BY Stuart GreenPublished Oct 1, 1999

Maturity is one of the nastiest words a young band can hear when they release a new record. Generally speaking, it means the youthful exuberance evident on early releases has been replaced by something that dulls their edge and causes the music to get mellow and uninteresting, but the Promise Ring's third album is the exception. Having fully recovered from a near fatal 1998 van crash and a Spinal Tap-ish series of bass player changes, the quartet is back with what is not only their strongest effort but one of the best records of the year. The answer lies in the musical and lyrical maturity the band displays on each of the record's ten tracks. Guitarist Jason Gnewikow says that is the result of a different writing approach. "On the last record, there are a lot of songs that would come from us playing and jamming things out," he says. "With a lot of these songs, Davey (von Bohlen, vocalist/guitarist) came in with a basic rhythm guitar part and vocal melody and we would structure them and add the embellishments. Before, we were stumbling over ourselves and we were lucky to write a handful of good songs. This time we really paid attention to how we were writing them. It was an exercise in writing pop songs." Utilising the talents of producer J. Robbins (Burning Airlines, Jets to Brazil) once again to harvest the material and get it faithfully committed to tape, those songs come together to create a deliciously melodic and genuinely inspired collection of music that sways from driving post-punk rock to tender emo ballads and back again with ease.

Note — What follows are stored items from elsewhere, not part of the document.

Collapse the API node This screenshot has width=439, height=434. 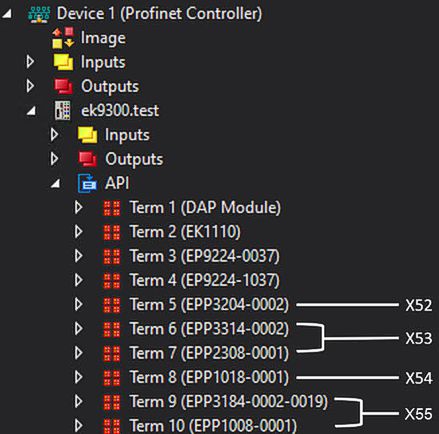[x=56, y=183]
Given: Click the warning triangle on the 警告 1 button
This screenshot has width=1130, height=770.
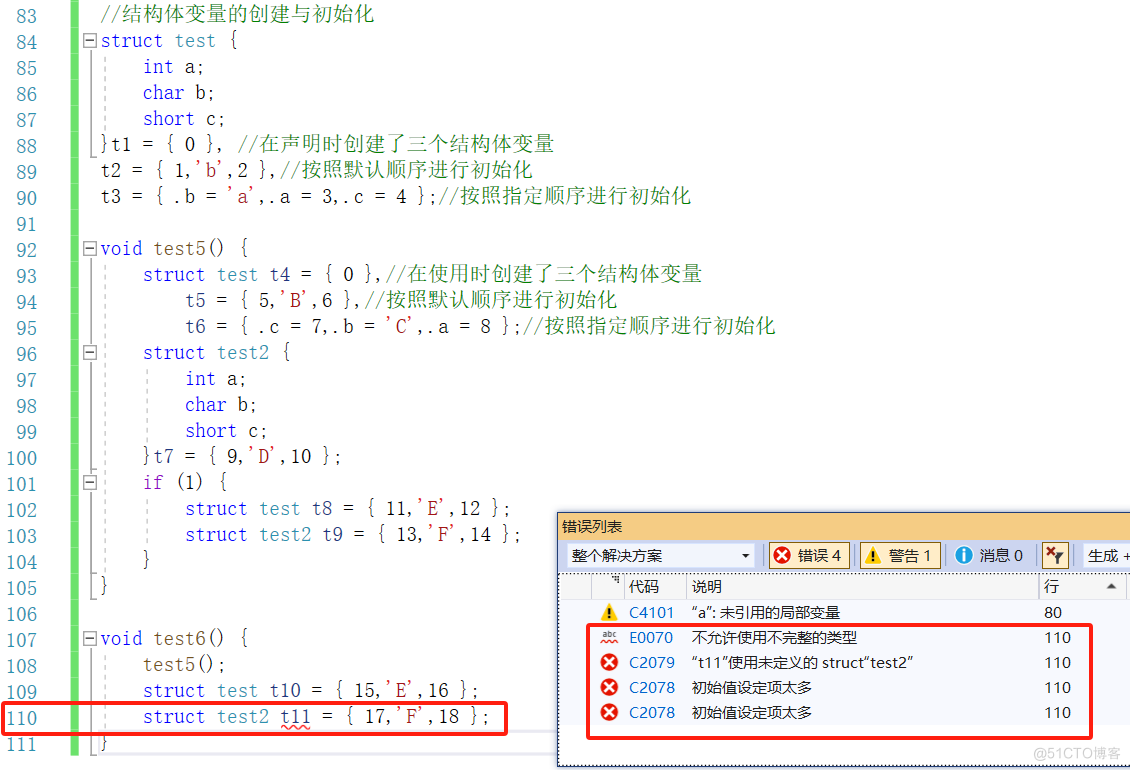Looking at the screenshot, I should (x=874, y=555).
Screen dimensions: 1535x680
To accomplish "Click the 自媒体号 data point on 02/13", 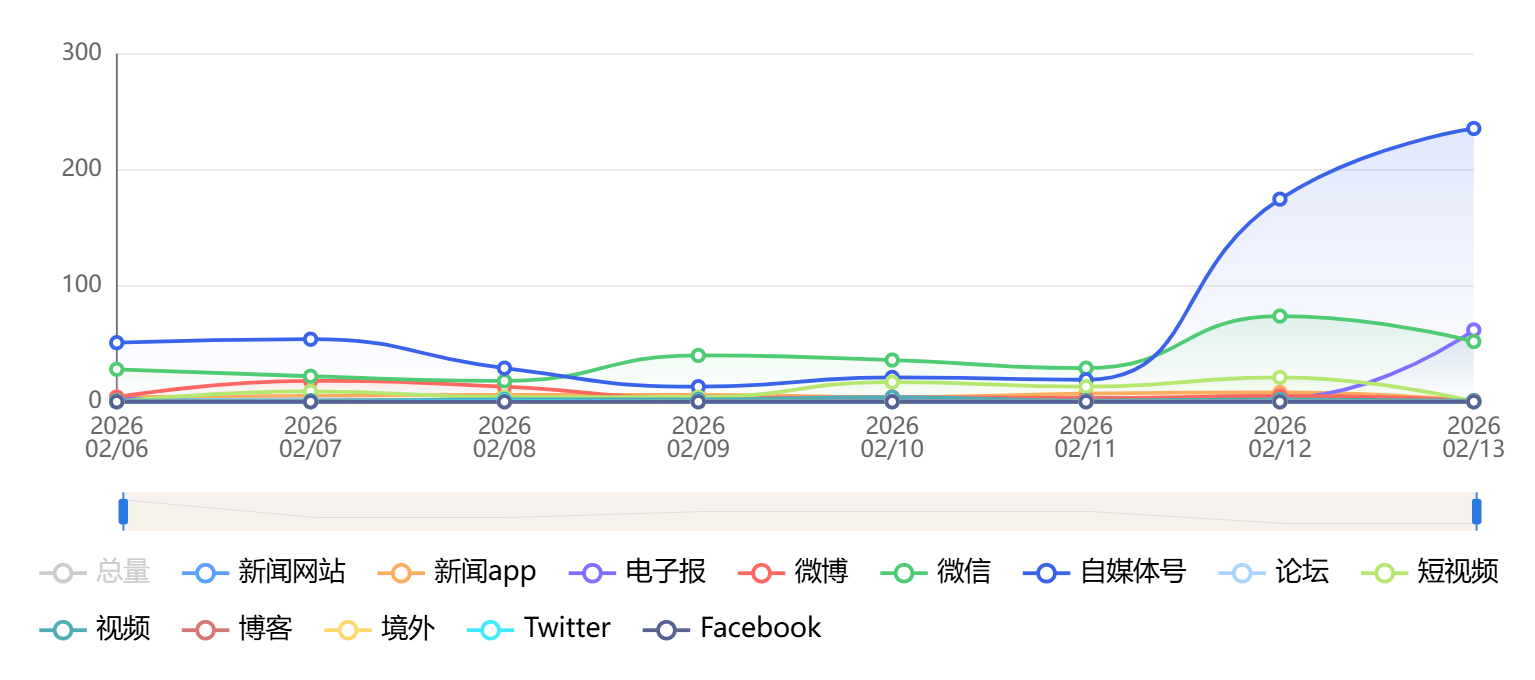I will (x=1473, y=129).
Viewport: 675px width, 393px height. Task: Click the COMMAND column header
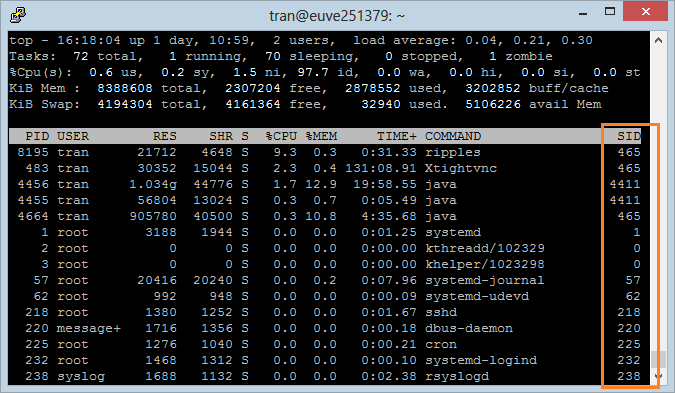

They're being widely hailed as a band to watch at the turn of the millennium, something Gnewikow takes as a mixed blessing. "I won't say we can't not pay attention to it, but what people write about you can be an evil thing either way you look at it," he says. "If they're writing good stuff you shouldn't believe it because they're probably full of shit and if they're writing bad stuff... well, no one likes to hear bad stuff.” The Promise Ring embarks on a warm-up mini-tour in mid September that brings them to Toronto Sept. 14 and Ottawa in Sept. 14 with Eupone.